Bacterial chemoreceptors. Bacteria detect their surrounding conditions using specialized molecular machinery built around a signal transduction regulatory system. Its core components that have been extensively studied in the model organism Escherichia coli are well conserved throughout the prokaryotes. This system has remarkable properties, such as signal integration and amplification, high sensitivity over a wide dynamic range, and precise sensory adaptation. Chemoreceptors, also known as methyl-accepting chemotaxis proteins (MCPs), are central to these features. Together with kinase CheA and adaptor CheW, chemoreceptors form large complexes arranged in hexagonal arrays at the cell pole. Chemotaxis is associated with virulence in many bacteria including NIH Category A, B, and C Priority Pathogens. Although chemotaxis is critical to pathogenic interactions of bacteria with humans, the molecular details of this system can at present be studied only in a few model organisms. Our work leads to better understanding of chemotaxis in pathogens and consequently to better understanding of virulence. A deeper, mechanistic understanding of how signaling pathways transduce information will be critical in exploiting them as drug targets.

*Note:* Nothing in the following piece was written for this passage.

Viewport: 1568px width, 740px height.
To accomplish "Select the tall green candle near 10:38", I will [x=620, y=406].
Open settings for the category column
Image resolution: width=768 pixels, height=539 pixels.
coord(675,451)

Signal transduction in a genomic perspective. We are interested in unraveling fundamental properties of many other signal transduction systems that control gene expression, second messenger turnover, surface motility and other critical cellular functions. We use evolutionary genomics to compare organization of these systems at different levels in thousands of microbial species using both whole genome and metagenome sequences. We identify and analyze features shared by all signal transduction systems, such as conserved sensory and regulatory domains. This information is captured, stored and maintained in our Microbial Signal Transduction (MiST) database. This unique resource helps the scientific community to extract useful genomic information pertinent to their research on signal transduction.
Using evolutionary information to predict disease-causing mutations. Genetic diseases are mostly caused by deleterious mutations in genes resulting in functionless proteins. Assessment of known DNA variants is straightforward; they are either known as disease-causing or neutral as they are common in populations. However, deciding whether a novel mutation is damaging or benign depends on computational prediction. We reconstruct protein’s history to observe the behavior of a specific residue in the course of evolution. We apply established comparative genomics techniques as well as new approaches to predict whether a newly observed mutation is likely to be benign or damaging. Although this approach has been automated by many groups, in our opinion, none of the automated tools could be equally well applied to every protein. Each protein has its unique evolutionary history that must be carefully analyzed. At this time, human logic and reasoning is superior to automated procedures, but hopefully, as we uncover new principles and rules, full automation of this process will become possible.